La directrice générale de l'Unesco, Audrey Azoulay, participe ce week-end aux cérémonies de commémoration du génocide rwandais. En 1994, les Hutus massacraient les Tutsis, faisant entre 800 000 et 1 million de morts. Le pays a effectué un travail de réconciliation, avec l'aide de l'ONU. Au Rwanda, quatre sites de mémoire sont inscrits au patrimoine mondial de l'Unesco depuis l'an dernier. L'ancienne ministre de la Culture évoque cette reconstruction et ses enseignements pour l'humanité. Emmanuel Macron s'exprimera aujourd'hui dans une vidéo reprenant les arguments de son discours de Kigali en mai 2021. Il avait alors reconnu les « responsabilités de la France » dans le génocide.
LA TRIBUNE DIMANCHE - Vous êtes au Rwanda pour le 30e anniversaire de l'un des pires massacres du XXe siècle. Aujourd'hui, le pays semble réconcilié. Comment cela fut-il rendu possible ?

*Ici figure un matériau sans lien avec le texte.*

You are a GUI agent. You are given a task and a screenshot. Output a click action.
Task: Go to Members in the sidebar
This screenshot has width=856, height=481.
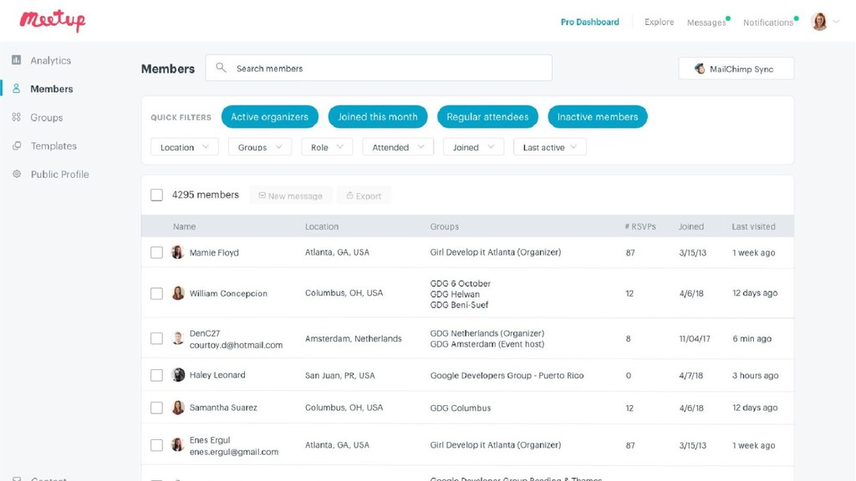click(x=51, y=89)
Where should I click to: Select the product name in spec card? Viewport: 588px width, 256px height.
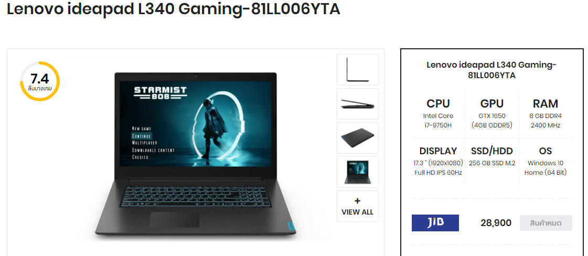491,70
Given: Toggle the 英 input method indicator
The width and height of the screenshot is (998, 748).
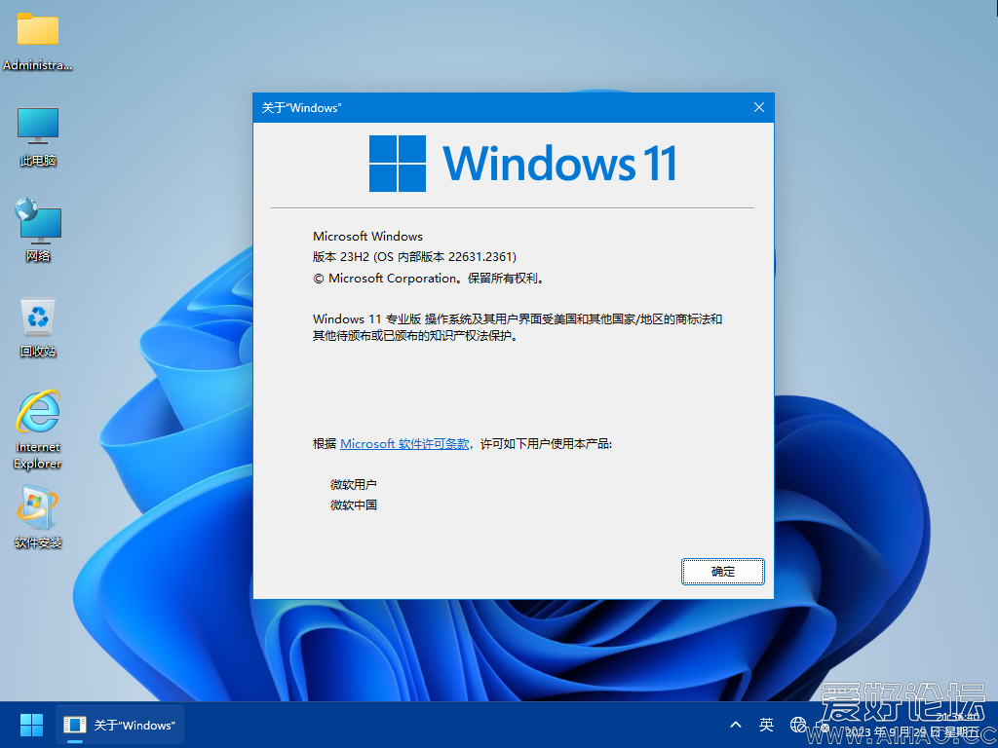Looking at the screenshot, I should coord(766,725).
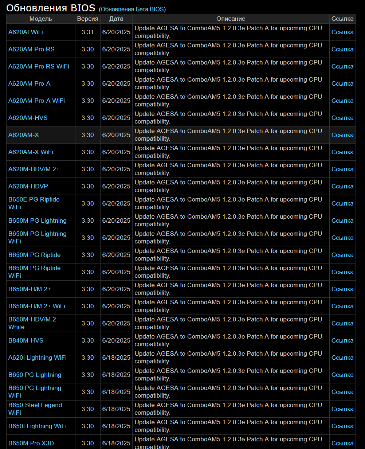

AUDREY AZOULAY - Dès le lendemain du génocide contre les Tutsis, le Rwanda a choisi de préserver coûte que coûte l'unité du pays, ce qui est exceptionnel au regard du caractère massif des meurtres. Aujourd'hui, les termes « Tutsi » et « Hutu » sont prononcées uniquement pour parler du génocide, chaque citoyen étant d'abord un Rwandais. Le processus de réconciliation a reposé notamment sur la justice, avec le recours aux tribunaux communautaires, les gacaca, et à la justice internationale. En complément, il s'est projeté dans l'avenir, en se focalisant sur le développement économique et sur la cohésion sociale. Tout en gardant présentes les questions de mémoire.